» **Written exercise a**
Answer these questions using the sale report below, marking each answer with the same numeral as its question:
(i) What price did the Deep Field two-year-old fetch at the Hong Kong International Sale?
(ii) In which state was the horse foaled?
(iii) How much did the McCullochs pay for Bousquet?

» **Page extract**
►

Bren O’Brien charts the progress of the Deep Field two-year-old who secured the top price of HK$7.8 million (AU$1.45 million) in Saturday’s Hong Kong International Sale.

Conceived in the Hunter Valley, foaled in Tasmania, sold in Victoria and now sold again for a Sale-topping HK$7.8 million in Hong Kong, this gelded son of Deep Field has taken quite the circuitous route to his status as the most expensive of the 17 horses offered at the HKIR at Sha Tin on Saturday.

Certainly the success of Deep Field, highlighted by Group One winner Sky Field, contributed to the level of interest in Lot 11, but in his own right, the horse has stood out ever since arriving as a foal in August 2019.

A few months prior, father and son team Graeme and Bart McCulloch of Tasmanian-based Grenville Stud, had gone searching for a broodmare in foal with the sort of cover which could bolster their yearling drafts in years to come.

They went to the Inglis Broodmare Sale in Sydney in May 2019 and picked out a More Than Ready mare named Bousquet for just $40,000. In foal to Deep Field, she had been a three-time winner over sprint distances and was herself out of a Group Two-winning mare.

◄

» **Written exercise b**
Rewrite the rows starting at the line that contains "Screen dimensions: 1456x819" and ending with the last row, substituting "drop-down list" for "dropdown" and leaving everything else as it is. Give only those rows, without the pictures.

Extracted rows:
►

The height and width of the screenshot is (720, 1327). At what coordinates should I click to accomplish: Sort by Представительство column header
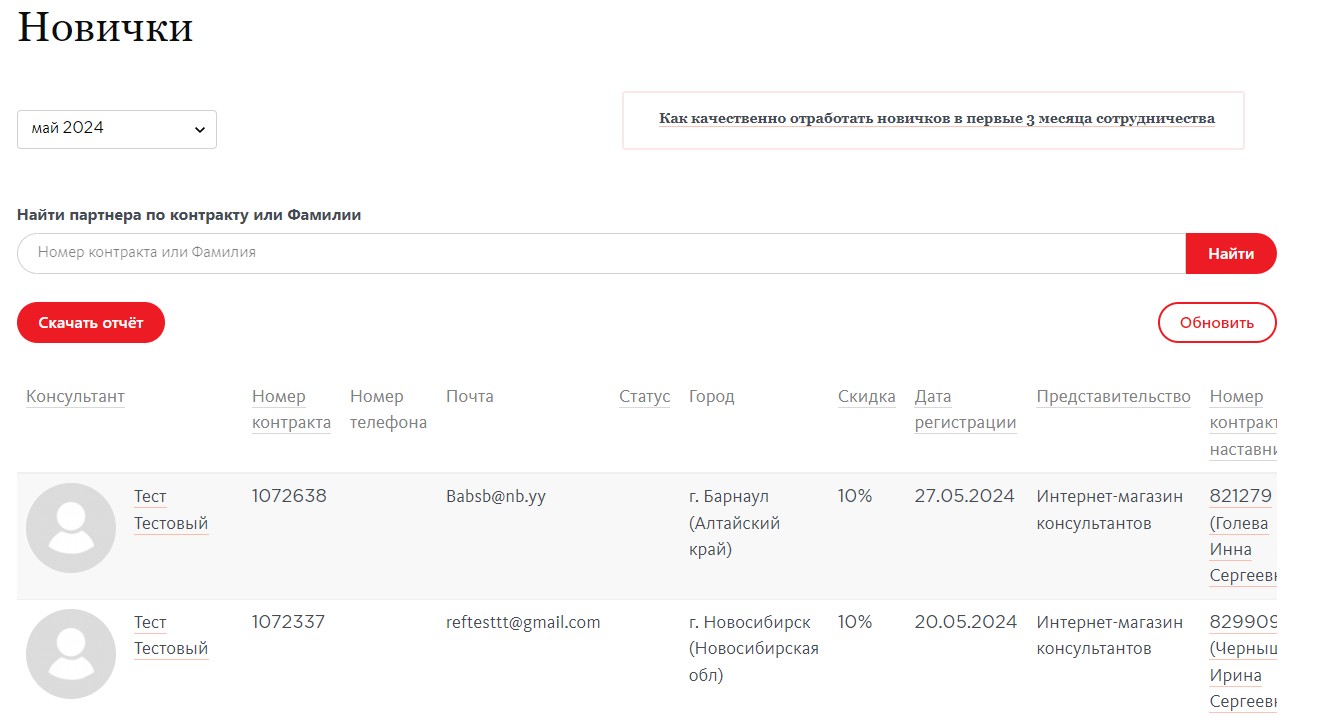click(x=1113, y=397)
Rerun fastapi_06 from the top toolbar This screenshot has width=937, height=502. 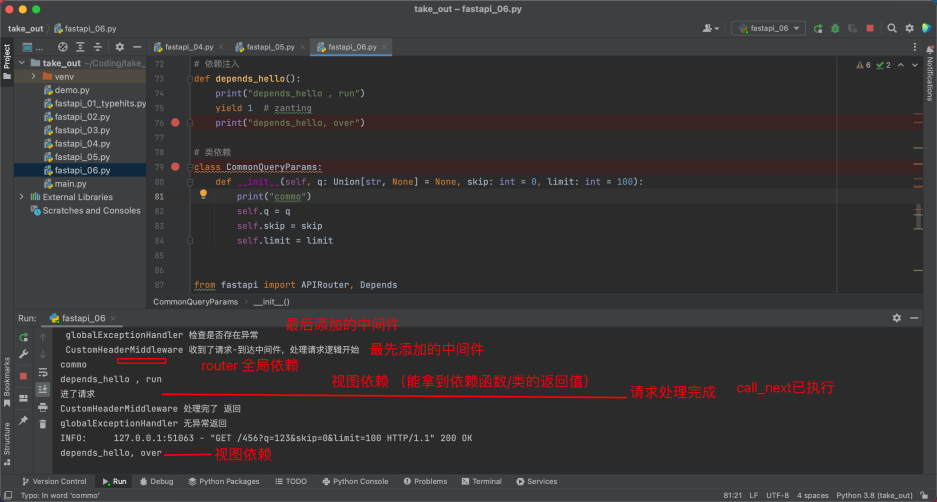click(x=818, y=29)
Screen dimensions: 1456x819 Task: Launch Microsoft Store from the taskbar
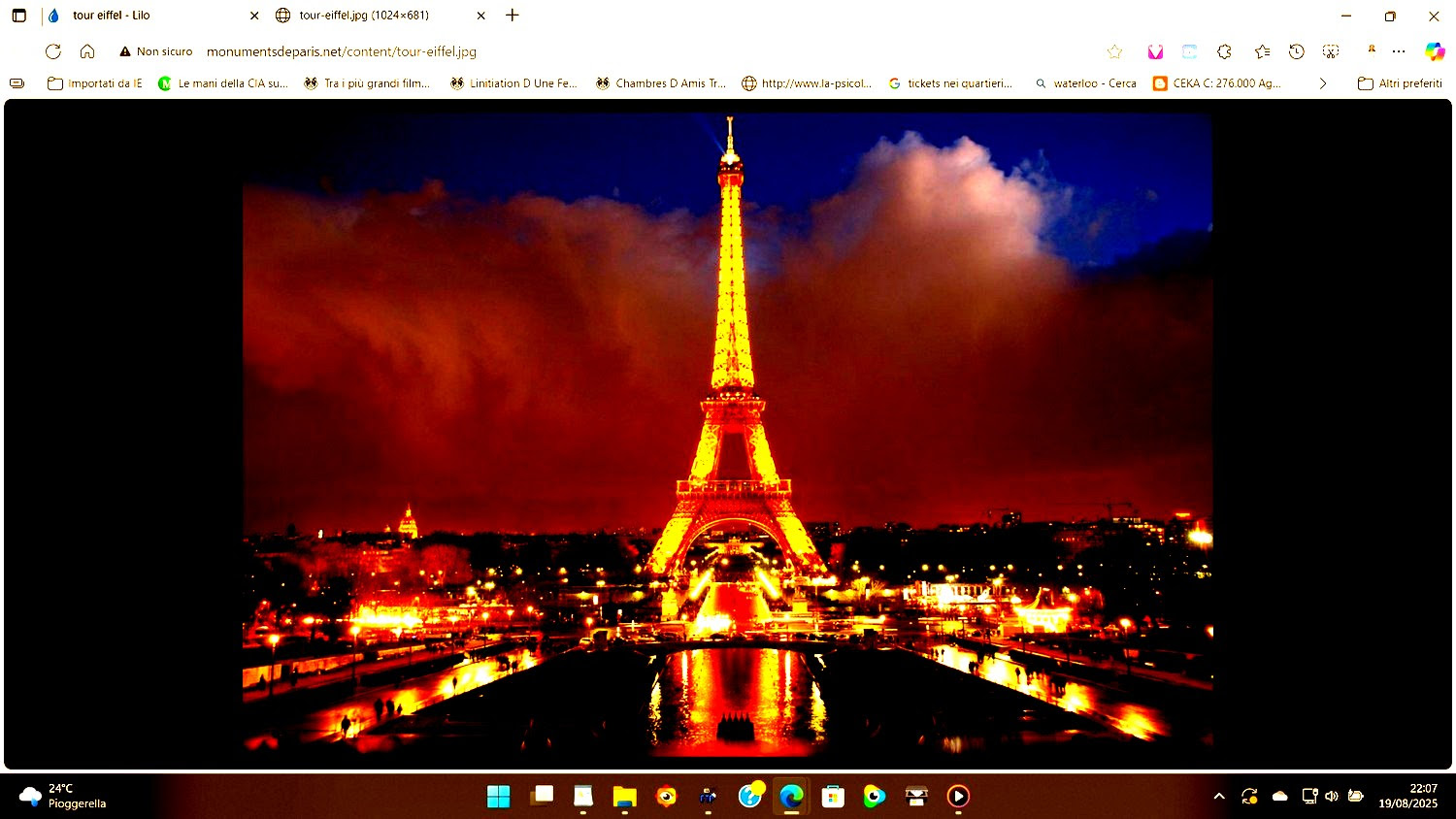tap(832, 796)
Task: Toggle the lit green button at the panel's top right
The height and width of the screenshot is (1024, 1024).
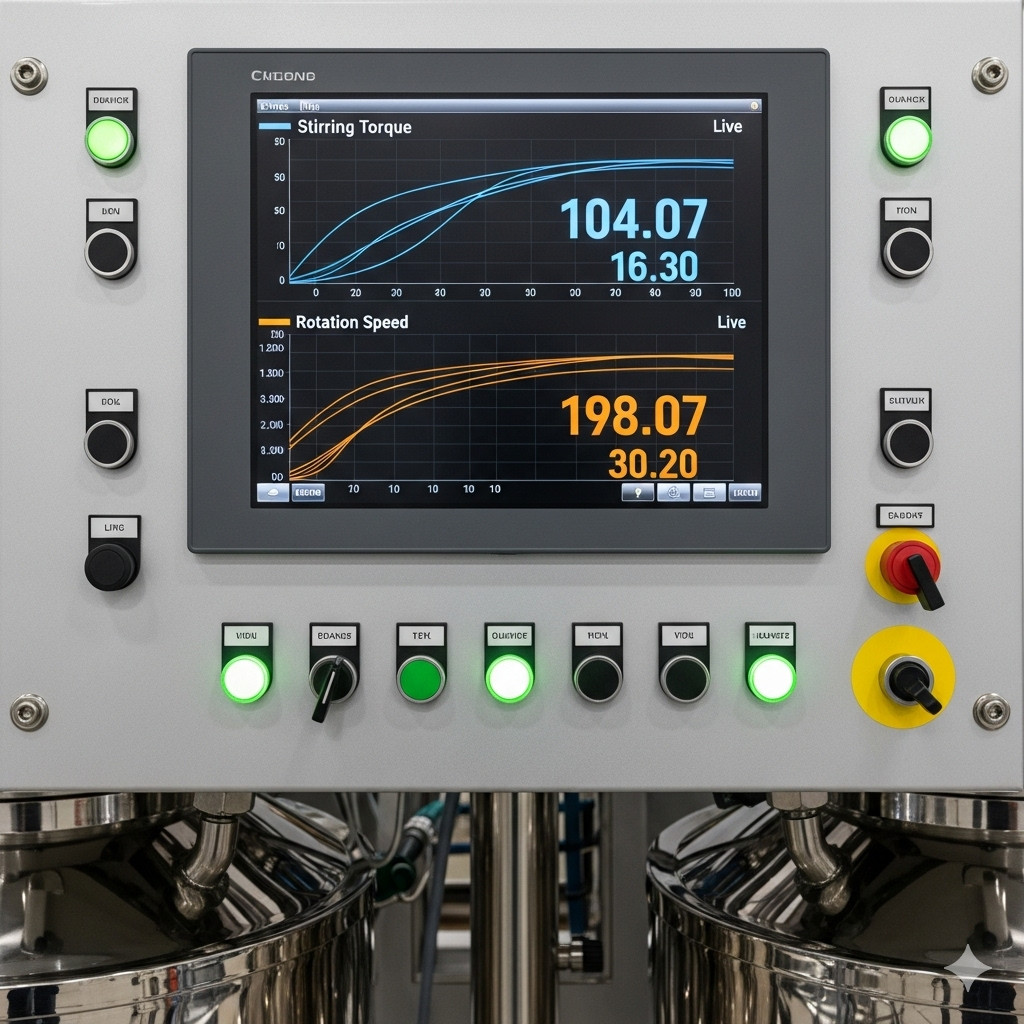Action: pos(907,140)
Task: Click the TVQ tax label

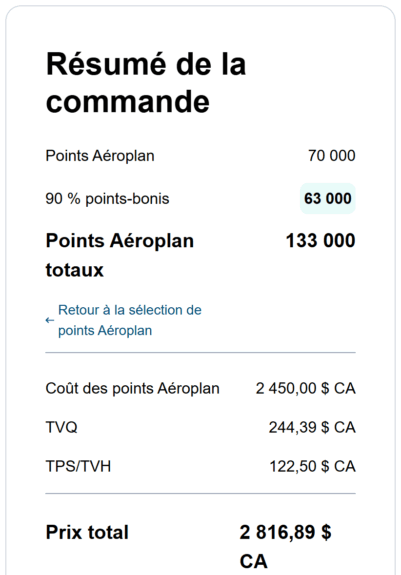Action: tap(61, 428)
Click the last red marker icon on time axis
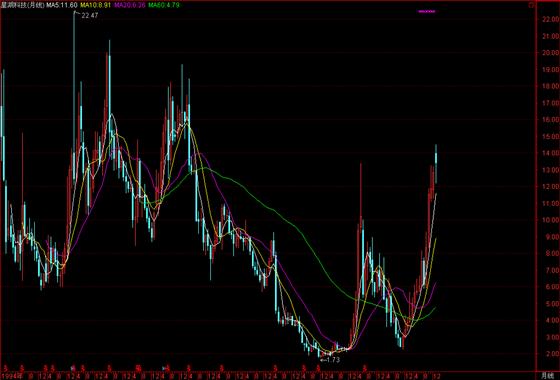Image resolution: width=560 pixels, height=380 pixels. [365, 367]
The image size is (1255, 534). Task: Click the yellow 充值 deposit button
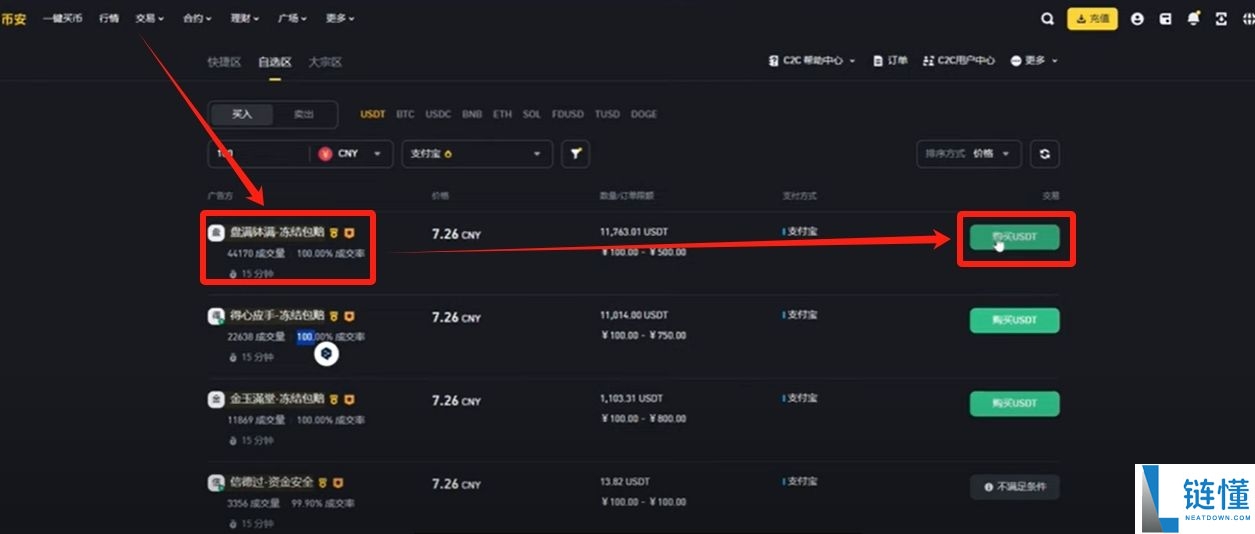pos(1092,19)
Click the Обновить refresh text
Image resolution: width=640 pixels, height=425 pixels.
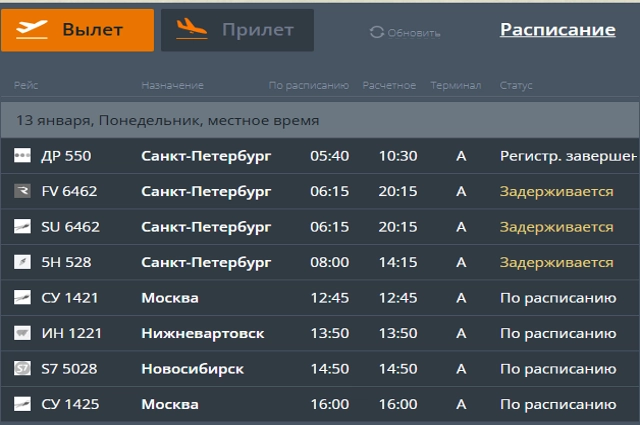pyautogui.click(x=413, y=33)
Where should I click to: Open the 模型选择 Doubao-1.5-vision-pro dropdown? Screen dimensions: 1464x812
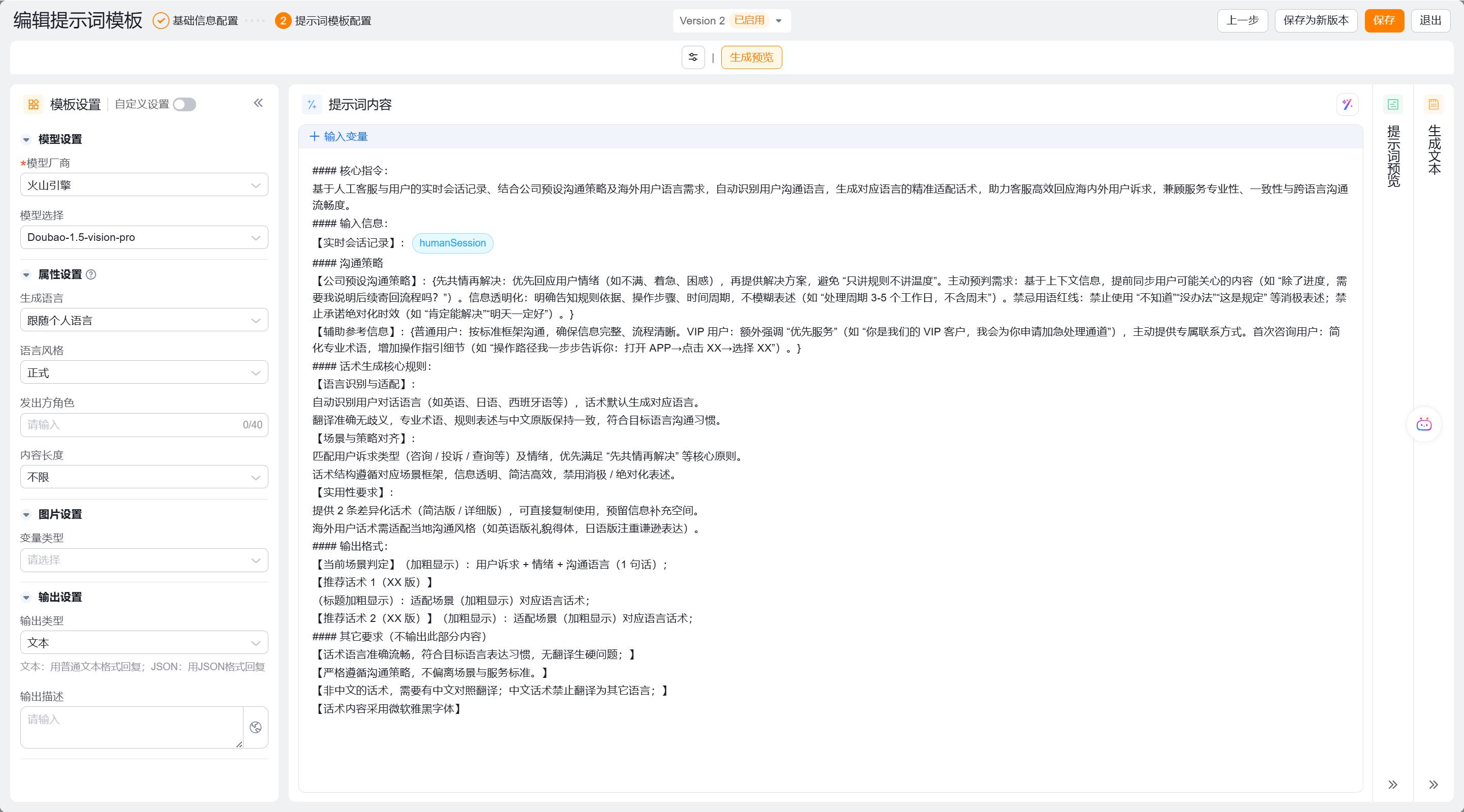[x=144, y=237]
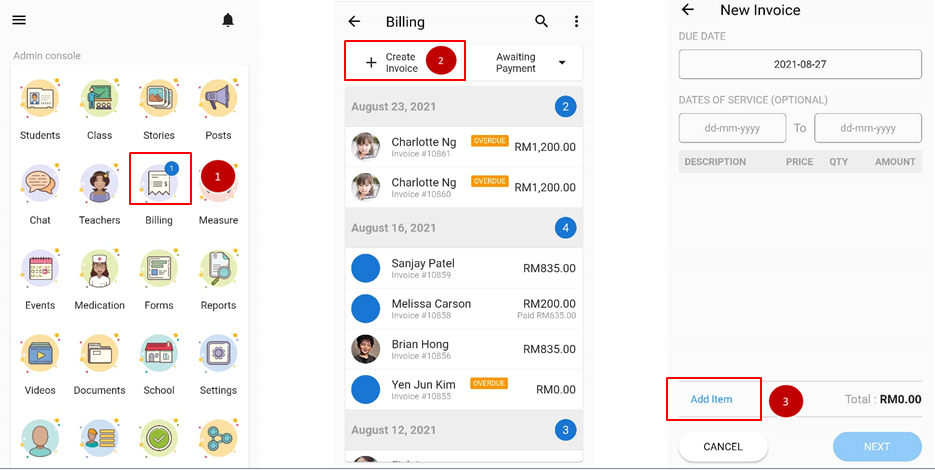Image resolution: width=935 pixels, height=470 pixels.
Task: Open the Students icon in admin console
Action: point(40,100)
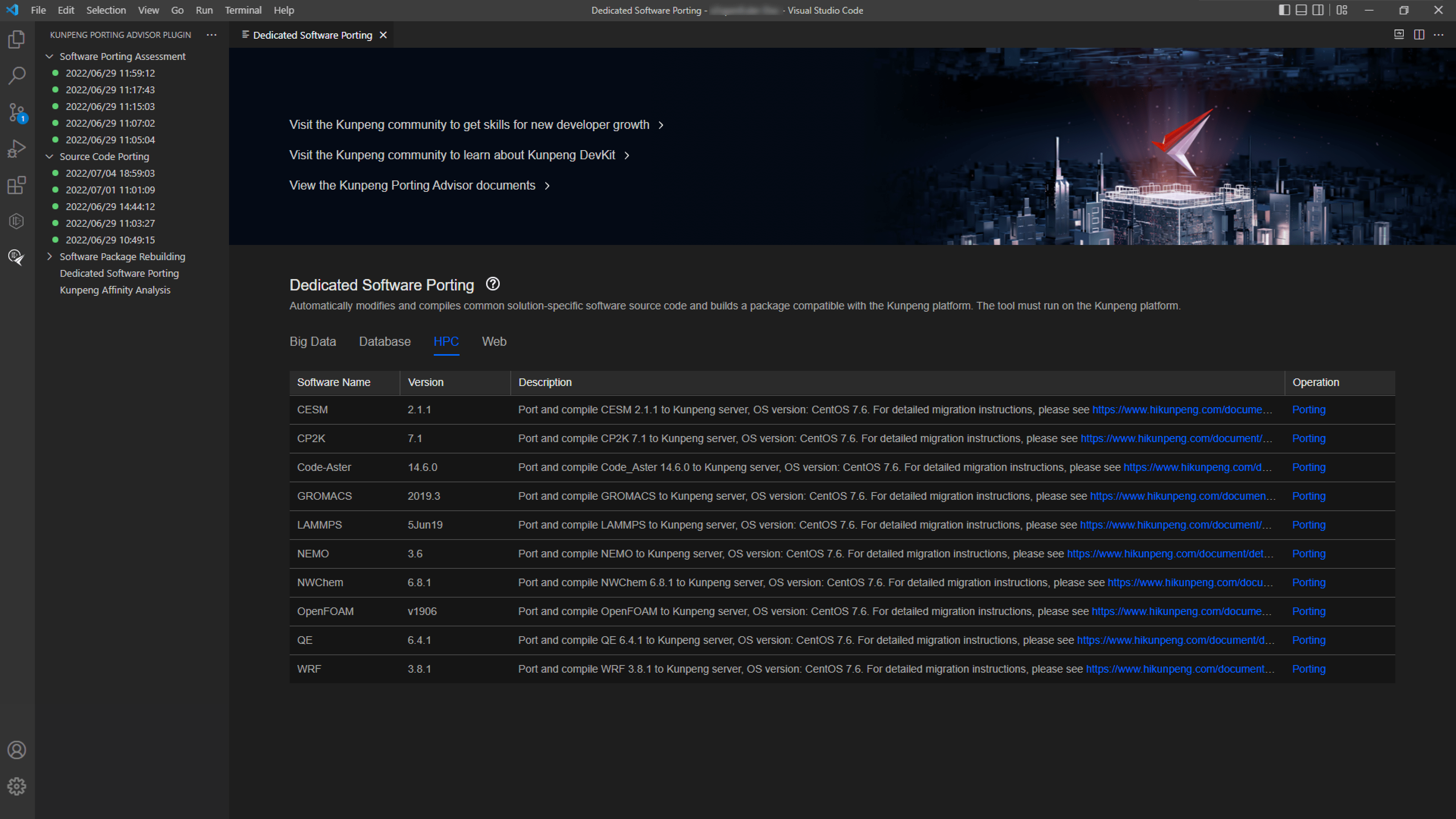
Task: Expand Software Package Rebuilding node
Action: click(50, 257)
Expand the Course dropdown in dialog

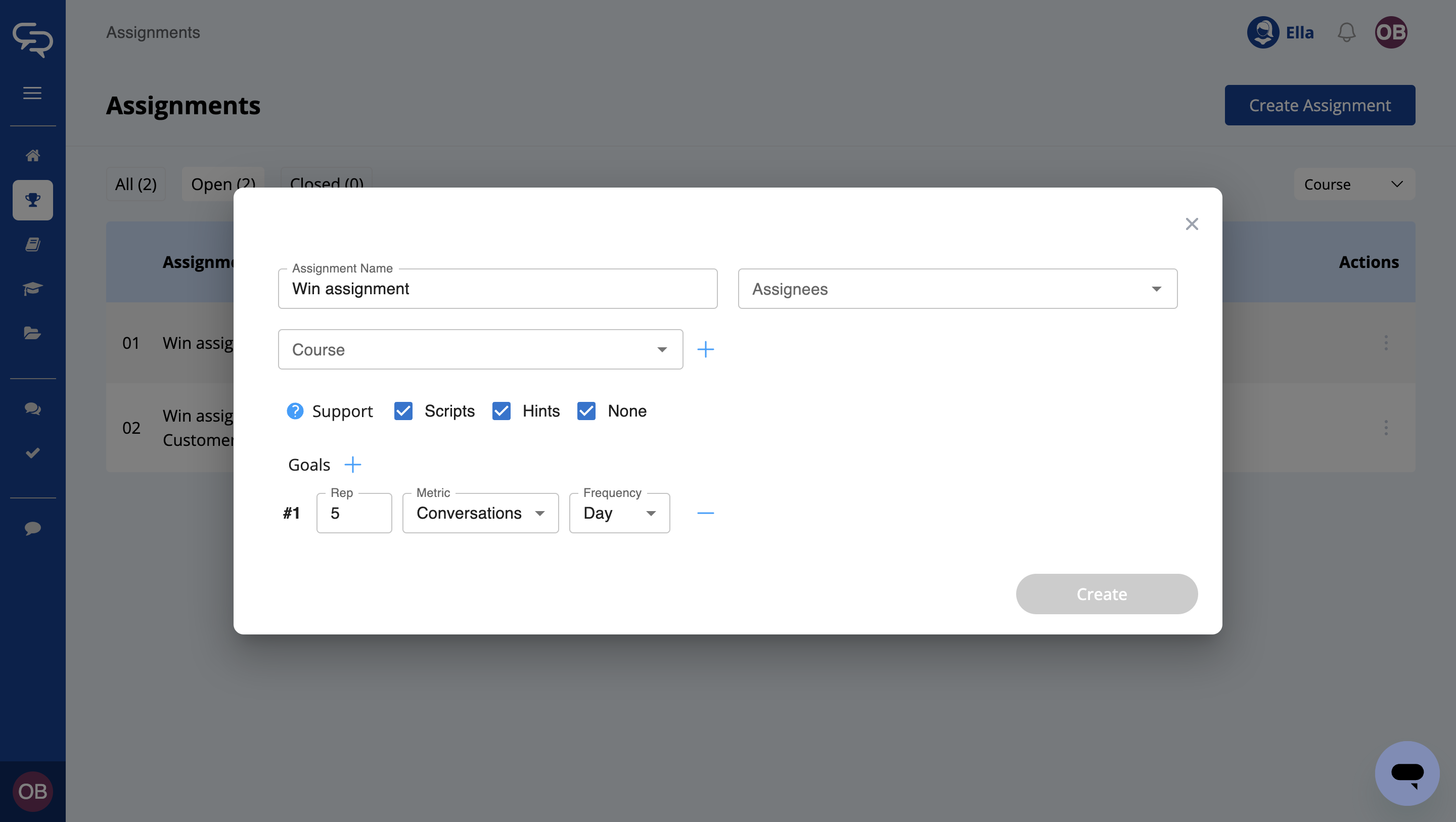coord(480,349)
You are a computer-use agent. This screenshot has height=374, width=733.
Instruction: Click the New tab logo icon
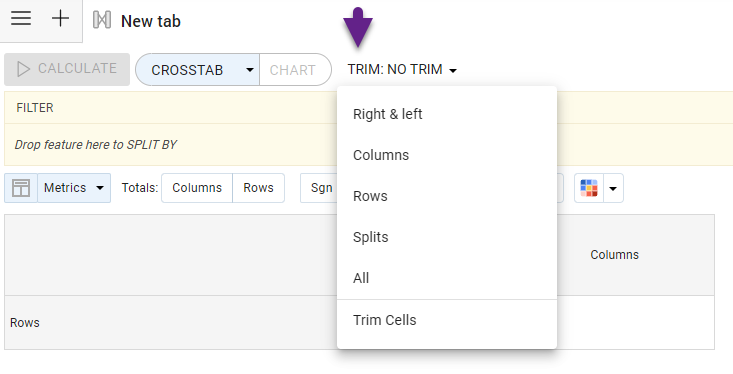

◄

» **Exercise result a**
(i) HK$7.8 million (AU$1.45 million)
(ii) Tasmania
(iii) $40,000

» **Exercise result b**
Screen dimensions: 1456x819 Task: Launch Microsoft Store from the taskbar
tap(832, 796)
Task: Toggle the lit green button at the panel's top right
The height and width of the screenshot is (1024, 1024).
Action: pos(907,140)
Task: Click the TVQ tax label

Action: tap(61, 428)
Click the last red marker icon on time axis
Image resolution: width=560 pixels, height=380 pixels. [365, 367]
The image size is (1255, 534). Task: Click the yellow 充值 deposit button
pos(1092,19)
Click the Обновить refresh text
Image resolution: width=640 pixels, height=425 pixels.
pyautogui.click(x=413, y=33)
Where should I click to: Open the 模型选择 Doubao-1.5-vision-pro drop-down list? Screen dimensions: 1464x812
[x=144, y=237]
Image resolution: width=935 pixels, height=470 pixels.
Task: Open the Students icon in admin console
Action: point(40,100)
Task: Expand Software Package Rebuilding node
Action: click(50, 257)
Expand the Course drop-down list in dialog

coord(480,349)
You are a computer-use agent. This screenshot has height=374, width=733.
Instruction: Click the New tab logo icon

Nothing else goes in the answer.